The Idea of India by Khilnani Sunil

The Idea of India by Khilnani Sunil

Author:Khilnani, Sunil [Khilnani, Sunil]
Language: eng
Format: epub
ISBN: 9780141937243
Publisher: Penguin Books Ltd
Published: 2003-08-07T04:00:00+00:00


As a counterpoint to these new cities, the British also invented a new countryside for themselves. Not very keen on the exhaustingly hot, dusty plains and low villages that encircled their new cities, they created the hill station – superb sites in the Himalayas and in the more gentle Nilgiri mountains in the south. Here an image of the English countryside, complete with creaking gates and pruned roses, was tenderly nurtured. The British gratefully retreated to mock-Tudor bungalows and wooden cottages, and indulged in homesick idylls; but they also did business, turning the hill stations into temporary secretariats: Simla, the grandest and most elegant of them all, was for at least part of the year the supreme power in the land.

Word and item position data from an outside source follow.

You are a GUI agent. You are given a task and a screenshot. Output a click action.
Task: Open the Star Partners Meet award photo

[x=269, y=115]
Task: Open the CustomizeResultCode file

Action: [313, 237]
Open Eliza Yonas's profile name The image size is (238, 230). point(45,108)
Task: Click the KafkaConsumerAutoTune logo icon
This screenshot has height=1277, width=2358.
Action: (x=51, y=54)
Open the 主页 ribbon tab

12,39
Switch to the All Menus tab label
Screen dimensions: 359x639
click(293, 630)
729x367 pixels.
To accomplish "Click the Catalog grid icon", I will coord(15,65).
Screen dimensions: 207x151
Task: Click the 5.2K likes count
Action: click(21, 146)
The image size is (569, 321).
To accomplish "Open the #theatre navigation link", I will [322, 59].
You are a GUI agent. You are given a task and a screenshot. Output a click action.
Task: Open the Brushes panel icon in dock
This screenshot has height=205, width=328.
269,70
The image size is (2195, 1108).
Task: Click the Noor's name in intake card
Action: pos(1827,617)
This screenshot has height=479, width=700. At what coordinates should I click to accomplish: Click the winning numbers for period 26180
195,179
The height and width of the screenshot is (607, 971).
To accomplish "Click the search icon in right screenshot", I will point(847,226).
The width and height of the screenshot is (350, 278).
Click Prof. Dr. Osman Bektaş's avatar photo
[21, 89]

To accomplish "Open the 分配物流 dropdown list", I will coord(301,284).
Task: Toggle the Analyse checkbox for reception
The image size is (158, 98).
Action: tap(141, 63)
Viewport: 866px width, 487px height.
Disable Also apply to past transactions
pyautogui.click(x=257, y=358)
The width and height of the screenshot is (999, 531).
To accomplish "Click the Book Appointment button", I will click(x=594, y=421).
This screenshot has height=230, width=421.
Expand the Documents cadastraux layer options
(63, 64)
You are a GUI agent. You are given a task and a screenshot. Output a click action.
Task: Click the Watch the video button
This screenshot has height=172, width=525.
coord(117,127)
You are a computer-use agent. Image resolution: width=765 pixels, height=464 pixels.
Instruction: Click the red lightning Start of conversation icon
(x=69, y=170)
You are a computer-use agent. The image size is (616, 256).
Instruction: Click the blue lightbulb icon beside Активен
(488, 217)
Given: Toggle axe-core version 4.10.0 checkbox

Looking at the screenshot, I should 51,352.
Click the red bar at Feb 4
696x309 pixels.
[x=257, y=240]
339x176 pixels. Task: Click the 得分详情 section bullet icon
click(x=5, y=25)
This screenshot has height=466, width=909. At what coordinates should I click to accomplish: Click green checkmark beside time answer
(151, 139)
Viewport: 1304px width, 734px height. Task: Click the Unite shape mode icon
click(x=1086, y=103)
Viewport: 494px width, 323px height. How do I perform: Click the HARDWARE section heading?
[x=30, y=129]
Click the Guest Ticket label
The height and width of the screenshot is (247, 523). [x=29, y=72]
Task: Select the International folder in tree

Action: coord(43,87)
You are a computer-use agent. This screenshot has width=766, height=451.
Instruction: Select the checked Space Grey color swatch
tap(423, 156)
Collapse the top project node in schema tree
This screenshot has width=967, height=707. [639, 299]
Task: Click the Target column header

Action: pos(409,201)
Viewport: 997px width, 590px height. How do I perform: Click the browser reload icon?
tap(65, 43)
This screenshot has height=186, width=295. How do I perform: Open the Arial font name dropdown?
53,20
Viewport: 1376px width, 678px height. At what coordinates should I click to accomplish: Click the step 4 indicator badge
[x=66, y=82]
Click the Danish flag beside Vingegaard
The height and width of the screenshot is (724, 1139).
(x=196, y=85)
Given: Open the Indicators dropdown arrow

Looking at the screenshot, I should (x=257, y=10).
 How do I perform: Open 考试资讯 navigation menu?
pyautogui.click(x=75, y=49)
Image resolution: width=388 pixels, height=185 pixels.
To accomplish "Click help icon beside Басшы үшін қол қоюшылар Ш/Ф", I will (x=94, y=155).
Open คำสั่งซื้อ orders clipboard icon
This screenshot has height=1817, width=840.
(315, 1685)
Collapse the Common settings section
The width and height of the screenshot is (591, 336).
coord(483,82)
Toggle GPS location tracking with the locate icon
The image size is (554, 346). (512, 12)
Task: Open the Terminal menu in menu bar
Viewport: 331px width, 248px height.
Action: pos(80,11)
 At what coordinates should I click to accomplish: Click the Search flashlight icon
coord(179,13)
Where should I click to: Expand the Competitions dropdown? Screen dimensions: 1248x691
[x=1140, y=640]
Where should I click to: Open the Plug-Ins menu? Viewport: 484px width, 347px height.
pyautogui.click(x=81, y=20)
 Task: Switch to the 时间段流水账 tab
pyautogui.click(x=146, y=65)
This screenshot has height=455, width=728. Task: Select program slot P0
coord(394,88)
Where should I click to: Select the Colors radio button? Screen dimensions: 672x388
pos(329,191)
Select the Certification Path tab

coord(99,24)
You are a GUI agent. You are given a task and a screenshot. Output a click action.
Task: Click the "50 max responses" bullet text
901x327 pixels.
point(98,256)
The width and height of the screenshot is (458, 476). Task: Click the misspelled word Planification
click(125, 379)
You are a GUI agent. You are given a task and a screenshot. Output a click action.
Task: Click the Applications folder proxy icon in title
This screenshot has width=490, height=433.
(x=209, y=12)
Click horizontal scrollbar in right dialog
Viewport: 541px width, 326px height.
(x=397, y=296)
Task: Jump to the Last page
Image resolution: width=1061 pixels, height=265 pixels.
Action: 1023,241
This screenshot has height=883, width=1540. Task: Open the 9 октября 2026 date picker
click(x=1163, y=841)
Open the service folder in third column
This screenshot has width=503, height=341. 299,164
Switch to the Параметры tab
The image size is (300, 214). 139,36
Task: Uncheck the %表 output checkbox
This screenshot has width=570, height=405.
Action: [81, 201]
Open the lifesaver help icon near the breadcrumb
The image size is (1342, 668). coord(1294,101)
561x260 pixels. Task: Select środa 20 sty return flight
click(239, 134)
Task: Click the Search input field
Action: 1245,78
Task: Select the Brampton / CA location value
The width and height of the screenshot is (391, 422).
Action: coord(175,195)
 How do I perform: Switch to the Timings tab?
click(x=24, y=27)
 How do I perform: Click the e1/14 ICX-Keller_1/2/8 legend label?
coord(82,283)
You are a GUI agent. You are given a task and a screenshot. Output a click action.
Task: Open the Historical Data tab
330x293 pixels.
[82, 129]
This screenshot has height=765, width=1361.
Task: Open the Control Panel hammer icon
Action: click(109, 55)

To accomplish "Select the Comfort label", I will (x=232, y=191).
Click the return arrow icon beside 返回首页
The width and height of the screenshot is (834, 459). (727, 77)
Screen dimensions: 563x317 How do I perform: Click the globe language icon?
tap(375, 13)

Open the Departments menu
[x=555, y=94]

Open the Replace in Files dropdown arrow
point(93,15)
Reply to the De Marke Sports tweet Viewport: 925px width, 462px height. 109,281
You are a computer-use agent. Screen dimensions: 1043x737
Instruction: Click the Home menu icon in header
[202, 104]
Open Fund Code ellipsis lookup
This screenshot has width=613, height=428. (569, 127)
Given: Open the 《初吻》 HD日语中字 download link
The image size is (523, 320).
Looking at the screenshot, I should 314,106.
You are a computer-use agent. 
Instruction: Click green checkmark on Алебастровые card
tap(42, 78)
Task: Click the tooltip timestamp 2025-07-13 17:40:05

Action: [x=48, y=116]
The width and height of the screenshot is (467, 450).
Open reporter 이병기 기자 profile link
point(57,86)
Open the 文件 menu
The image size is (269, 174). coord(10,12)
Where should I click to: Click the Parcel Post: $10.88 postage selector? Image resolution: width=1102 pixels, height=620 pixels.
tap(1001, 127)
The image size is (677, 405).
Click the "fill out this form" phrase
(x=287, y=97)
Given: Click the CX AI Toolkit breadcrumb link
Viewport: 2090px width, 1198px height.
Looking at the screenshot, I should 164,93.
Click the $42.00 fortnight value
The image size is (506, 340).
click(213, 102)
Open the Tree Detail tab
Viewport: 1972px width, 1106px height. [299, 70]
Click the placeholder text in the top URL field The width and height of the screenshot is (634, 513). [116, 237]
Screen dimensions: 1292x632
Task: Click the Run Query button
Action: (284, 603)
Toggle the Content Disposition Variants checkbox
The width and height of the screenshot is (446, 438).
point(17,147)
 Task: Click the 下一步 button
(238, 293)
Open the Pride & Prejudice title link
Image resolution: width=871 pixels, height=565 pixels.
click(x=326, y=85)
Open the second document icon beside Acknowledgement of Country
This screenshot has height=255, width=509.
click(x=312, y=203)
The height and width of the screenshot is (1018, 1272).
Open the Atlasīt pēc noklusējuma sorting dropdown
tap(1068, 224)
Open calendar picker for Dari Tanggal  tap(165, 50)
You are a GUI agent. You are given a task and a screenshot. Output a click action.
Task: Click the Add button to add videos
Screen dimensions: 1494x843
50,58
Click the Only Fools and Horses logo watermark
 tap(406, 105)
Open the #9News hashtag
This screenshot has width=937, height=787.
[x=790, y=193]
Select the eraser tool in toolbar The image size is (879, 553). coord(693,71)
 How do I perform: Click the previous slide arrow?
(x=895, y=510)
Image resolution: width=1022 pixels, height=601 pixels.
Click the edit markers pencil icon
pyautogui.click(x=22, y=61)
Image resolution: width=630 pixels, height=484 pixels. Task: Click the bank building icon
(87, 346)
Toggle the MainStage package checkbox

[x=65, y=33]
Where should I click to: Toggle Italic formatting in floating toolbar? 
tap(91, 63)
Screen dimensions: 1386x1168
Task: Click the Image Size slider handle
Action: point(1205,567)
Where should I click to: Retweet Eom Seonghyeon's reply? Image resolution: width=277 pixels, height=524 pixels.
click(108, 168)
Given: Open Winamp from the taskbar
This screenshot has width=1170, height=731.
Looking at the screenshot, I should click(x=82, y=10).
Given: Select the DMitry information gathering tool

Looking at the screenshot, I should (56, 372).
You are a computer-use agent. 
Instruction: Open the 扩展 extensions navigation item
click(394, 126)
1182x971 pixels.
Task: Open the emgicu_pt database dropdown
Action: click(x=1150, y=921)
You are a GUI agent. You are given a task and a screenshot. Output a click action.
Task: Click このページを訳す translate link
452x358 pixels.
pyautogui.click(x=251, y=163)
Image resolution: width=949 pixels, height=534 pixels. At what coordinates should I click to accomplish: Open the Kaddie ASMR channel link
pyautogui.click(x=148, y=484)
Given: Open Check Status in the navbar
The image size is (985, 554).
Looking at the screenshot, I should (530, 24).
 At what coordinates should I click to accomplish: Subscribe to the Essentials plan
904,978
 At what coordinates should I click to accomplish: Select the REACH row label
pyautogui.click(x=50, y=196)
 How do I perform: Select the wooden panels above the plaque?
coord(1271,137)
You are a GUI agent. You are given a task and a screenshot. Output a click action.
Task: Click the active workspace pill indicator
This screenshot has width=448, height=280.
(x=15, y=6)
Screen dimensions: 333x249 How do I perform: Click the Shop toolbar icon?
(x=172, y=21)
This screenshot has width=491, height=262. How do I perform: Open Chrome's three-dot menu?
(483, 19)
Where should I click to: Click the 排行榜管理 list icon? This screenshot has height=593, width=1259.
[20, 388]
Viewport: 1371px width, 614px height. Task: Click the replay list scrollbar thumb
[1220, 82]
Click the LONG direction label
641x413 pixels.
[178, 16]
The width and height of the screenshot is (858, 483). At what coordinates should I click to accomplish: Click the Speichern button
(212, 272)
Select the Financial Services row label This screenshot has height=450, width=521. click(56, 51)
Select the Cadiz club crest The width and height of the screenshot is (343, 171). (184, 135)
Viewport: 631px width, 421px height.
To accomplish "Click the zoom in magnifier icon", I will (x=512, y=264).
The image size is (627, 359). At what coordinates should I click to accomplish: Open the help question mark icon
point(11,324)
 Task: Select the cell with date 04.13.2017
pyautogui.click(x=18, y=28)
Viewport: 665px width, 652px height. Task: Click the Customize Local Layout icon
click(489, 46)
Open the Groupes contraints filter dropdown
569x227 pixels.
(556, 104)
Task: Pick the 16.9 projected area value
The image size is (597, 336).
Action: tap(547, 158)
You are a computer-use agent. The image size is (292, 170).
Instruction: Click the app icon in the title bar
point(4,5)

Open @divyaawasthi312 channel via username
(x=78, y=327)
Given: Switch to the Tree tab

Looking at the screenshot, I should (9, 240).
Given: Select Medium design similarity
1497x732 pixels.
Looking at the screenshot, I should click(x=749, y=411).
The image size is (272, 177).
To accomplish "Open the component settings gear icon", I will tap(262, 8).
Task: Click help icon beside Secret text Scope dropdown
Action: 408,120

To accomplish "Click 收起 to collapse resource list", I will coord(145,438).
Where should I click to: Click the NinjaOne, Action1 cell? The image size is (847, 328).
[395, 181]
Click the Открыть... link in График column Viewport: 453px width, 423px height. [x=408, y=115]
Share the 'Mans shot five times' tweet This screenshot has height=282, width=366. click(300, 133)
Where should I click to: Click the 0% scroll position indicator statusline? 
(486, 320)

The civilizing ambitions of the British Raj were routinely rehearsed in the city. No longer merely a pier whence to freight wealth out of the country, the city become a stage where the regalia of British sovereignty was displayed, where the Indian was ruled, where space was most explicitly governed. The rectangular securities of the European station became a notional norm for the entire society. But the conception of the city embodied in the precise assignments of space within British civil and military lines did not mesh with any Indian conceptions, and Indians played little part in defining its meanings. There was no prolonged duel, as in Britain or France, about what a city and its purposes should be, no jostling between crowds and the state which gave a political sense to the public squares or boulevards. The colonial conception was imposed. Given the scale and numbers involved, the success of this imposition depended less on active surveillance and police, more on the ability to fabricate shared, self-disciplinary meanings: of what a city was, of its public and private spaces, and of the rules of each. But this domain of shared meanings extended only to the Indian élites and middle classes, who by the early decades of the twentieth century had grown to a substantial presence in the cities. They aspired to the glistening fruits of modernity tantalizingly arranged before them – street lights, electric fans, tree–lined streets, clubs, gardens and parks – and they willingly emulated the behaviour and acquired the self-restraining habits of the modern city-dweller. Outside these powerful but small circles, however, assent to metropolitan civilities abruptly tailed off. To the poor, to migrants from the countryside, to the destitute, the British idea of a modern city was meaningless; it never reached them.

This conceptual stand-off was evinced by a trait that has repeatedly struck the eye attuned to the modern city, a fact that nonplussed colonials and that present-day visitors have ceaselessly fretted over: the stance that residents of Indian cities appear to take towards waste – refuse, excreta, death. A city like Benares, for instance, seemed to the Western eye defective in its reluctance to rationalize social life by quarantining activities in different parts of the city, by assigning them to European definitions of the public and private realms.